■ 課題の指示:
インドのソフトウエア研究所を取り上げた番組の書き起こしについて、最後の行の後に続く部分を書いてください。

■ 読解本文:
NHK番組『インドの衝撃』から見る安倍教育再生・2

2007-03-27 11:29:09 | Weblog

 (「MR・ラビシャンカルさん 技術サービス部統括」のテロップ)
 ラビシャンカル「ここで行っているのは未来の製品開発と言えます。この頭脳を利用したいという企業が世界中にいます」

 男性解説「ここは最先端の開発を行っているソフトウエア工学技術研究所です(その映像)。独自の技術を開発し、世界の顧客に提案しようとしています。400人の技術者たちが10年20年先を見越した研究を行っています」

 ラビシャンカル「これには小さなコンピューターが搭載されています(タバコのケースの2倍ほどの大きさ。アンテナがついている)」

 男性解説「今取り組んでいるのは小型無線センサーです。温度や湿度、振動などを感知し、互いに無線でメッセージを交信し合います。異変があれば、直ちに警報を発して知らせます」

 ラビシャンカル「担当者のところにすぐにメッセージが届きます」

 男性解説「より高度なソフトウエアと組み合わせることで原子力発電所から地震や津波の監視まで、幅広い利用の仕方を提案しようとしています。培ってきた技術と専門知識によって、これまでI T企業を超えた新しいビジネスモデルをつくるというのです」

 (「去年11月」のテロップ)

■ 表示データ:
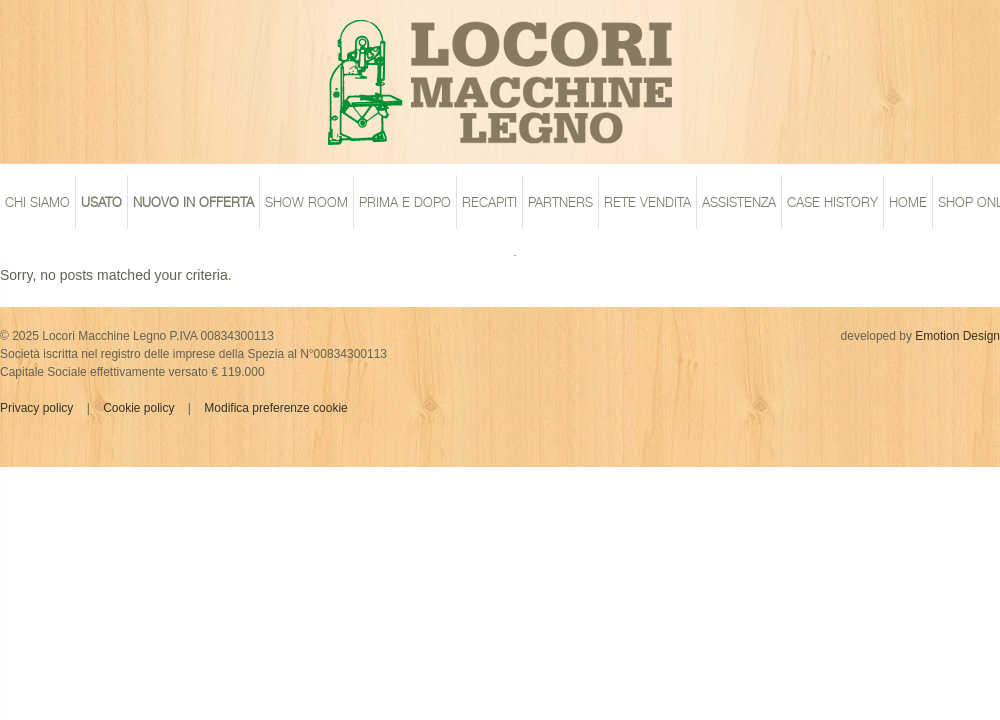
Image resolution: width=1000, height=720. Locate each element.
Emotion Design (957, 336)
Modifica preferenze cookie (275, 408)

■ 解答例:
 男性解説「今インフォシスでは、より多くの頭脳の獲得に乗り出しています。この1年間で採用した社員は2万5千人。2週間に一度入社式が行われています。社員たちは130万人の応募者から選ばれました。IITを初め、いずれもインドトップの大学を卒業した人材ばかりです。次々と湧き上がってくる若い頭脳に最新のテクノロジーを吸収させ、かつてない規模の頭脳集団をつくるといいます」

 インフォシス社長「私たちが目指すのは次世代のI Tサービスとコンサルティングを両方兼ね備えた企業になることです。最高の頭脳と世界規模の実行力を組み合わせれば、解決できない問題はありません。そうすれば世界で誰もできない仕事ができるのです」

 (アメリカサンフランシスコ プラカードを片手に掲げた街頭デモの映像)

 女性解説「インドの頭脳は先進国に脅威を与える存在になりつつあります。アメリカではこの数年仕事を失うI T技術者が増えています。背景の一つに大容量のデータを高速遣り取りできる通信網の整備が進み、インドが世界と結びついたことがあります。インドは英語を話せる多数の技術者を武器にソフトウエアの開発など欧米から様々な仕事を獲得するようになりました。変貌するインドの姿を通して今世界で何が起きているのかを描き、ベストセラーになった本があります。(『The World Is Flat』と題名のついた書物の映像)『フラット化する世界』です。40カ国で300万人に読まれています。このフラットが均一化した世界では地球規模の一つのネットワークがあり、世界中の人々が初めて同じ土俵で平等に競争できるようになったのです。この本を書いたのはピュリッツァ賞を3度受賞したアメリカのジャーナリスト、トーマス・フリードマンさんです」

 フリードマン「すべては頭脳で決まるのです。もはや地理的概念も距離も意味をなさなくなりました。テクノロジーもインフラも、どこでも誰でも同じよう物を持っています。では、違いは何かと言えば、頭脳だけです。世界がフラットになったことで、インドの多くの頭脳が突然世界とつながり、パワーが爆発したのです」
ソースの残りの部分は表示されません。